REQUIRED ACTION -> Write the line that contains "Close the dialog with esc button" and each one after it, word for word, ending with the final line of the data.

TASK DATA ->
--------

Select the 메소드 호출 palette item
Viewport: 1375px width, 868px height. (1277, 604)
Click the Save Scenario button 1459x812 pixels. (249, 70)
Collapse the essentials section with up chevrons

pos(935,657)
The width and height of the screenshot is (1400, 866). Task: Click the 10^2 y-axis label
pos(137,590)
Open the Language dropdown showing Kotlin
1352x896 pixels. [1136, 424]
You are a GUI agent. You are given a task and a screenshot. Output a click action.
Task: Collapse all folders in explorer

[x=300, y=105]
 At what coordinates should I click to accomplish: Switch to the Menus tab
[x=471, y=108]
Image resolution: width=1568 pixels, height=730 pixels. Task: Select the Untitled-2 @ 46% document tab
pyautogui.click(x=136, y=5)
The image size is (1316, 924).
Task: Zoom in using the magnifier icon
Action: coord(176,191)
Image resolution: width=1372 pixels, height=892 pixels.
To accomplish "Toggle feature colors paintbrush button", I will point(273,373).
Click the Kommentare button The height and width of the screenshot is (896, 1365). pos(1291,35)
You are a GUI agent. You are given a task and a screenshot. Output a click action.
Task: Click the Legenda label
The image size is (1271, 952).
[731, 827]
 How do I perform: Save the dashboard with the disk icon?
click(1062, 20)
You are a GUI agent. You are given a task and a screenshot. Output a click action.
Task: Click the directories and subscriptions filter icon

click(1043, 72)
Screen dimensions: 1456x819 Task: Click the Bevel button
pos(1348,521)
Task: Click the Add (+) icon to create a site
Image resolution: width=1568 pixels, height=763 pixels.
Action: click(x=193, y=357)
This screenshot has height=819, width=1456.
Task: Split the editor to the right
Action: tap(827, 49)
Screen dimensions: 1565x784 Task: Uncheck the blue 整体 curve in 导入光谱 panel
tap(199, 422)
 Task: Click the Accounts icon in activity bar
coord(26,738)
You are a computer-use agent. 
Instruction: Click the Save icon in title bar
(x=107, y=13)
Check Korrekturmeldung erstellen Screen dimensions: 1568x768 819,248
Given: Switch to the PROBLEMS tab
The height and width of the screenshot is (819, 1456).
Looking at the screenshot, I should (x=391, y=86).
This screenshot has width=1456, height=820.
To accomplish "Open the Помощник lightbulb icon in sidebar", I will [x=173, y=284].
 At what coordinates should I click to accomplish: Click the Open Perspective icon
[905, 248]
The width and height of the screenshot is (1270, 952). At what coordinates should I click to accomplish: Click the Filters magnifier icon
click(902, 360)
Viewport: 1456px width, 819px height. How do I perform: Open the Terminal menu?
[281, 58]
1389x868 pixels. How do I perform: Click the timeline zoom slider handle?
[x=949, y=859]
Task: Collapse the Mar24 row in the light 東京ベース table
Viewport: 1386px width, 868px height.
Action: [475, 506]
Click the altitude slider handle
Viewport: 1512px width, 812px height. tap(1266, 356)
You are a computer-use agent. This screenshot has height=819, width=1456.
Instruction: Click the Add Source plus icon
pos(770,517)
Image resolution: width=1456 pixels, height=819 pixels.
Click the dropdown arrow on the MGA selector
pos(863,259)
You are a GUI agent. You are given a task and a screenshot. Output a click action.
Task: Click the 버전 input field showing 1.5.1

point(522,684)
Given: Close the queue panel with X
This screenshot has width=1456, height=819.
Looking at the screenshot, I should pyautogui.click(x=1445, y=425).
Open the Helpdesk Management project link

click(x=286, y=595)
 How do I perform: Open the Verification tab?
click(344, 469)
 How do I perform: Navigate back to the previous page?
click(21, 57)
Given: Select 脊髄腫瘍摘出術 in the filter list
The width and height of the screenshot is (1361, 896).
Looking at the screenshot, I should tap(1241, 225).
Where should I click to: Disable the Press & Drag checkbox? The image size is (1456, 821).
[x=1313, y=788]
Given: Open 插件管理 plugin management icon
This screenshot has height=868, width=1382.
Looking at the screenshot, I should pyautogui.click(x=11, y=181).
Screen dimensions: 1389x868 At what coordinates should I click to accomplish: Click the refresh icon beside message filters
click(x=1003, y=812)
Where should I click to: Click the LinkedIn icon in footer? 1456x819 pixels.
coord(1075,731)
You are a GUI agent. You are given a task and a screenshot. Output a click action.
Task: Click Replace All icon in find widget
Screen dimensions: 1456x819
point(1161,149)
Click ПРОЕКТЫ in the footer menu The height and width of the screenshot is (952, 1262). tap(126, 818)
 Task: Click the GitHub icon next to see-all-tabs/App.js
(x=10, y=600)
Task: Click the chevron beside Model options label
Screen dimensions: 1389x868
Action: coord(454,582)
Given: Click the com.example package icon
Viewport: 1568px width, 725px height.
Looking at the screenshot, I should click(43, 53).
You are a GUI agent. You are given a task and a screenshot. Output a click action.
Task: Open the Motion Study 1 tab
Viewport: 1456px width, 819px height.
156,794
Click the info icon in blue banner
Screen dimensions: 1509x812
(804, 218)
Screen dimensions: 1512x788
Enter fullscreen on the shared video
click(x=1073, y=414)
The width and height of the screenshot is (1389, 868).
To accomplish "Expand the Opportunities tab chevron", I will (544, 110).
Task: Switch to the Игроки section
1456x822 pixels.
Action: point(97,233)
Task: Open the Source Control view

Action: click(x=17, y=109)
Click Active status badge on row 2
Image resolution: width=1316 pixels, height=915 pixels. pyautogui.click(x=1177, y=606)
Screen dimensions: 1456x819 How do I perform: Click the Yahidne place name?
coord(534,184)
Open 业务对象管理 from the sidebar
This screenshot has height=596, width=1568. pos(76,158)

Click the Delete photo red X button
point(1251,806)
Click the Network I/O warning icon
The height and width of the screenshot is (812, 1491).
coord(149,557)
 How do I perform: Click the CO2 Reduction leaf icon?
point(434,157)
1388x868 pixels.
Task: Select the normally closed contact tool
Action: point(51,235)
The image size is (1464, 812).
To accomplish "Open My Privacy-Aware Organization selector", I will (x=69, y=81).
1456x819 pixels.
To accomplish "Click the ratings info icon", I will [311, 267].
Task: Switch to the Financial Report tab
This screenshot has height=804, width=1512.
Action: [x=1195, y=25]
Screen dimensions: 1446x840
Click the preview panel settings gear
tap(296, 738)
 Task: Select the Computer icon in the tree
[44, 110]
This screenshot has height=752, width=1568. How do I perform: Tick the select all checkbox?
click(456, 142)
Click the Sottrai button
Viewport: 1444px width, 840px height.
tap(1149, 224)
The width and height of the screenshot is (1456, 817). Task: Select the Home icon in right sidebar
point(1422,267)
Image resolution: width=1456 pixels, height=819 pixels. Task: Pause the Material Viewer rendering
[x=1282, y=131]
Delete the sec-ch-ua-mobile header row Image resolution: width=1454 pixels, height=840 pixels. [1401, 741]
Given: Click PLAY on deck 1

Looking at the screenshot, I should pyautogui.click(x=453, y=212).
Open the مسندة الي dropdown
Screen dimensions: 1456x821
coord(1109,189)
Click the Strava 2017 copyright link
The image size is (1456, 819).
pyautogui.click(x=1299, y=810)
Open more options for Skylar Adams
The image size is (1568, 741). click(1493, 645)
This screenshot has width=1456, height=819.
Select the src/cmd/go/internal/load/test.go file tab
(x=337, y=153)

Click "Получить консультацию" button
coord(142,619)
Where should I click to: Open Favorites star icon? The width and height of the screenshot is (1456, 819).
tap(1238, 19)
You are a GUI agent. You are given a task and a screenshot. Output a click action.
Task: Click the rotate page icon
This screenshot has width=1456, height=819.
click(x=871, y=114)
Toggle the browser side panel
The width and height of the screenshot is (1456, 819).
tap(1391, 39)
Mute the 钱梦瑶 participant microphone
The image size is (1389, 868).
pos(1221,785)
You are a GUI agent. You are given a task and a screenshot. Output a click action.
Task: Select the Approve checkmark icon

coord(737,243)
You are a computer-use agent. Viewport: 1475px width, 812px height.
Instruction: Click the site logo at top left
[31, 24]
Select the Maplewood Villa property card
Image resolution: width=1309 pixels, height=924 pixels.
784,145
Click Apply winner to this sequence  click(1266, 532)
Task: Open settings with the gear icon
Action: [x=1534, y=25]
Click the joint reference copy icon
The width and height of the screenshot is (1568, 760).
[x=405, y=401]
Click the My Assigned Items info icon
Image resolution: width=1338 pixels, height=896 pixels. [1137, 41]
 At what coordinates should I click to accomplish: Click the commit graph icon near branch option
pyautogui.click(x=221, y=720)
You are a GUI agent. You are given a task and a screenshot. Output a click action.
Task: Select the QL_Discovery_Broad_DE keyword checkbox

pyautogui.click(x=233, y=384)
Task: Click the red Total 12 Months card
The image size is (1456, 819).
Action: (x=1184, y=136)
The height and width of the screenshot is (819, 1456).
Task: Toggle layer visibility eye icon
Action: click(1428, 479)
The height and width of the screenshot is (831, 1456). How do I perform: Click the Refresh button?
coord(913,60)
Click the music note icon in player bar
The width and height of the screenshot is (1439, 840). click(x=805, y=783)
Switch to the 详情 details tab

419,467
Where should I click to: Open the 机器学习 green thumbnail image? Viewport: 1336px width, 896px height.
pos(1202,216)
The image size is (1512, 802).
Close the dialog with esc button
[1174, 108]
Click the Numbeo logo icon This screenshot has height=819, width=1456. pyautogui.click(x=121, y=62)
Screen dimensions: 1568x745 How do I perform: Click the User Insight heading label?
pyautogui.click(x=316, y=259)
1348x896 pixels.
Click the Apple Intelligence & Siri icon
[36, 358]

--------

EXPECTED OUTPUT ->
Close the dialog with esc button
[1174, 108]
Click the Numbeo logo icon This screenshot has height=819, width=1456. pyautogui.click(x=121, y=62)
Screen dimensions: 1568x745 How do I perform: Click the User Insight heading label?
pyautogui.click(x=316, y=259)
1348x896 pixels.
Click the Apple Intelligence & Siri icon
[36, 358]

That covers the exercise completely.